(Dataset entries)
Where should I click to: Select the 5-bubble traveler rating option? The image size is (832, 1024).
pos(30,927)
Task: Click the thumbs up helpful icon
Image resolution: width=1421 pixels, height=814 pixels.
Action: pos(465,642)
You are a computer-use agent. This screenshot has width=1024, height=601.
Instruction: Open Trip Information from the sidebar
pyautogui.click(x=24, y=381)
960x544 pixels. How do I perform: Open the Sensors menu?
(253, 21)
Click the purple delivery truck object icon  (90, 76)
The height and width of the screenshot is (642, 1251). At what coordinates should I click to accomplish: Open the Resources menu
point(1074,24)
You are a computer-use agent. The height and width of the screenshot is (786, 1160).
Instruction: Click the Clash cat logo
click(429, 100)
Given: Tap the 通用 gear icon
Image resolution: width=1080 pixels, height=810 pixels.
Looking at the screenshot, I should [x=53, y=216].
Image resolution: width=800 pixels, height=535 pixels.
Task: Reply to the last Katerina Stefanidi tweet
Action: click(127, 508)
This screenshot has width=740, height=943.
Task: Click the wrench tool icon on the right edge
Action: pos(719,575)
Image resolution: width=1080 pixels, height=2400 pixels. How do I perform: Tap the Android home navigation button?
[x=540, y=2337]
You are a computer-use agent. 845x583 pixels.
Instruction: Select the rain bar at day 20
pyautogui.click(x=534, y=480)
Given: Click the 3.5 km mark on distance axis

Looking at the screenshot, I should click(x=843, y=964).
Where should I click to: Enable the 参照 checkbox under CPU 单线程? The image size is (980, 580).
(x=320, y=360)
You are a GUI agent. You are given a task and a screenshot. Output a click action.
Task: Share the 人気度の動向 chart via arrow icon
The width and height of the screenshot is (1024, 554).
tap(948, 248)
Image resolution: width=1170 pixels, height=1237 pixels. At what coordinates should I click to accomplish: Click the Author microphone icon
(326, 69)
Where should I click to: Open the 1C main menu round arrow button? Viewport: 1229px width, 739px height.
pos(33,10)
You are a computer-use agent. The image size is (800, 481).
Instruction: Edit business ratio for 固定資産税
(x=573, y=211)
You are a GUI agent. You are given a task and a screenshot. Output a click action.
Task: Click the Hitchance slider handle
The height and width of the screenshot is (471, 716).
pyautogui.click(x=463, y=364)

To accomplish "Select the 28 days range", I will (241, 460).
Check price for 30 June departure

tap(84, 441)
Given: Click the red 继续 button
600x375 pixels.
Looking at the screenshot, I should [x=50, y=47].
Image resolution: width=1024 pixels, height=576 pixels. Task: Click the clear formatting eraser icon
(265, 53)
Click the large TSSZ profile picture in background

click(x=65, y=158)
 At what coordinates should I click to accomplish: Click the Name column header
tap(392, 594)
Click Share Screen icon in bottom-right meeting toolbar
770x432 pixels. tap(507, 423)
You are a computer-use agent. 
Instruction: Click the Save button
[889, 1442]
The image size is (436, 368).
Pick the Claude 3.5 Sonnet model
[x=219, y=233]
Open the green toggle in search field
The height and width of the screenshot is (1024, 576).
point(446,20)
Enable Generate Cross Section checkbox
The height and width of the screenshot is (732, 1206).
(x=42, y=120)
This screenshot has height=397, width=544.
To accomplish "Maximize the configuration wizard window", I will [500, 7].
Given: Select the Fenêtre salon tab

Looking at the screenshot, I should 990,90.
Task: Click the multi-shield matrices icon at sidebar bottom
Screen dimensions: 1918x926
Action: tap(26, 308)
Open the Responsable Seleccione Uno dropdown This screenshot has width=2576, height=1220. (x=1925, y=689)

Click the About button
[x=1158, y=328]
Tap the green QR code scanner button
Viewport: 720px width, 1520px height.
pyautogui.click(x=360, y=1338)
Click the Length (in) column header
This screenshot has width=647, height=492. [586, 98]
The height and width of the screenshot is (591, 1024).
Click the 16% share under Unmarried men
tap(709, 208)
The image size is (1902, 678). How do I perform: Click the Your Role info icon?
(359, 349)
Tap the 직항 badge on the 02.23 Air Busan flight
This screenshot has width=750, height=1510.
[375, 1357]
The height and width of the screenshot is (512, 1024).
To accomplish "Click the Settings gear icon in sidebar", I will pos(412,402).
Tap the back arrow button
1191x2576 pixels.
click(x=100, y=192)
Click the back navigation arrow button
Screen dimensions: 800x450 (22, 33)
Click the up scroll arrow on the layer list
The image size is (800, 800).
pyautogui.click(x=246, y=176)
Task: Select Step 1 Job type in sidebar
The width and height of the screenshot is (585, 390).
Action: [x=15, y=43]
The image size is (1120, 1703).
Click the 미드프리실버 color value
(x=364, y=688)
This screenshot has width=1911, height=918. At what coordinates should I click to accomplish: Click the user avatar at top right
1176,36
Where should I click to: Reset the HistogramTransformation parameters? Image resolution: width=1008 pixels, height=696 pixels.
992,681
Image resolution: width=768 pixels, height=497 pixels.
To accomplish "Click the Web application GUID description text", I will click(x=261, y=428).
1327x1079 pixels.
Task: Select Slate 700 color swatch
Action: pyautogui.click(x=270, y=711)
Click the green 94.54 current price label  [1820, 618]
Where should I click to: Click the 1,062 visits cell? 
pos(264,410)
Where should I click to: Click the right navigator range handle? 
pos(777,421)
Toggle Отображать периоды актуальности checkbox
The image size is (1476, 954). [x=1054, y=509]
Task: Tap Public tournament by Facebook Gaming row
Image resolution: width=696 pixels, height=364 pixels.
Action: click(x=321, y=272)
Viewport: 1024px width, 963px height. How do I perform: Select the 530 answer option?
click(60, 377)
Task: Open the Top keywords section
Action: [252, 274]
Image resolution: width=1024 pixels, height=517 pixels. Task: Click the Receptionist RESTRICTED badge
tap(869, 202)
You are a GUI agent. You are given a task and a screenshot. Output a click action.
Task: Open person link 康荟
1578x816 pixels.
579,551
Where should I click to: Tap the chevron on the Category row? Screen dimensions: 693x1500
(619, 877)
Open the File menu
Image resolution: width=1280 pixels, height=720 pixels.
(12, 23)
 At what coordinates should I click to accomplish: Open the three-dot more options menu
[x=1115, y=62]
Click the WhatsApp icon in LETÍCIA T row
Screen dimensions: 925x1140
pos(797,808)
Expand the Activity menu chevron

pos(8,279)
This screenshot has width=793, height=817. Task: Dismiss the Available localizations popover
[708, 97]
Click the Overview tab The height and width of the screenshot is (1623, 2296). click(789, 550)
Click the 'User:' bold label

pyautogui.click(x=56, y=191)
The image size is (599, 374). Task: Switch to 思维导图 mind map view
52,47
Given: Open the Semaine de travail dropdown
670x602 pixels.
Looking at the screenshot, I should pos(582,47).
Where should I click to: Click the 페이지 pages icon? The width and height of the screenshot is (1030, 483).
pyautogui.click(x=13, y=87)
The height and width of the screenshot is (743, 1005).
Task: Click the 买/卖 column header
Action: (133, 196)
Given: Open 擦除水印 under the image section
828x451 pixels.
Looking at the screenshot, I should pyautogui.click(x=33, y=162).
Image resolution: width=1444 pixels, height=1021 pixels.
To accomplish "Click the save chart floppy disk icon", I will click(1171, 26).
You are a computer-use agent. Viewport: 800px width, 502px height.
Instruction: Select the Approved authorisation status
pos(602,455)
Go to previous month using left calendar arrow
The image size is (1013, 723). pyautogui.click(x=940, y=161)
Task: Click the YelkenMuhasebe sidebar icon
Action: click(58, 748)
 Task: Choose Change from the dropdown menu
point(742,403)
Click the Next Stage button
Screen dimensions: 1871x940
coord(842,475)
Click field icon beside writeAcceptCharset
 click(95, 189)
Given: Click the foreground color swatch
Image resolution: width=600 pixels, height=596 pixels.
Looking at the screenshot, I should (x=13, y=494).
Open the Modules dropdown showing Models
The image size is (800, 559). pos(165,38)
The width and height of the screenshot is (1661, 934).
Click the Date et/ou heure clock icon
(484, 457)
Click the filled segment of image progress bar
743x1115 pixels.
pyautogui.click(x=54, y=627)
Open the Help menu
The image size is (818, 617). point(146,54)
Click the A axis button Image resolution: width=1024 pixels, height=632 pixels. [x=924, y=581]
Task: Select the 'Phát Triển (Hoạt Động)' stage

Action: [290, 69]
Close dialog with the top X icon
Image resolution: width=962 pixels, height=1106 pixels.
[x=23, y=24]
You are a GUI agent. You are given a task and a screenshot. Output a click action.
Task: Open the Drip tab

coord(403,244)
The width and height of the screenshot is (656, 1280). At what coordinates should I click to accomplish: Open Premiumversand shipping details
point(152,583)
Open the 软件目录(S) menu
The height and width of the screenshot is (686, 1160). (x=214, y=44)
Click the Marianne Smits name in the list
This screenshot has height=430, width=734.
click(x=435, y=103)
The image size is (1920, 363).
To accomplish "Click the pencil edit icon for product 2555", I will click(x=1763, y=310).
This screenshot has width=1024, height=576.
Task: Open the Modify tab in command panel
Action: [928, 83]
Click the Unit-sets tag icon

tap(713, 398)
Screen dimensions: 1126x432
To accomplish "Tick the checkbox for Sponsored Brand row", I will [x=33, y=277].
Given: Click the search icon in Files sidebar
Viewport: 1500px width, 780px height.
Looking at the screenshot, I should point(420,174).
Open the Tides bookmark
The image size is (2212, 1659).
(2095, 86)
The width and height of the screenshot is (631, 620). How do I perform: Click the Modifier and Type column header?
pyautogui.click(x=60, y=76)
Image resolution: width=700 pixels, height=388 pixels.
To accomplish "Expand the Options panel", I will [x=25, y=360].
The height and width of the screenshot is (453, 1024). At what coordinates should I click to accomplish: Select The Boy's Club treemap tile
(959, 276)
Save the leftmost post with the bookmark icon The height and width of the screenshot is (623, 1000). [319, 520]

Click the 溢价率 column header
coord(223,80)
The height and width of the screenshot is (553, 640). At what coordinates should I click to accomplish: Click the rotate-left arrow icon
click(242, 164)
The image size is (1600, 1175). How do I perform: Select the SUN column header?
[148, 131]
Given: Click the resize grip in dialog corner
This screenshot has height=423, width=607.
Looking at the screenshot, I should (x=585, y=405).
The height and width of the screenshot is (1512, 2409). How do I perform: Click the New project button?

▶ _Goal of the exercise_
The expected result is every line above containing the string "search".

▶ _Result of the exercise_
Open the green toggle in search field
Given: Click the search icon in Files sidebar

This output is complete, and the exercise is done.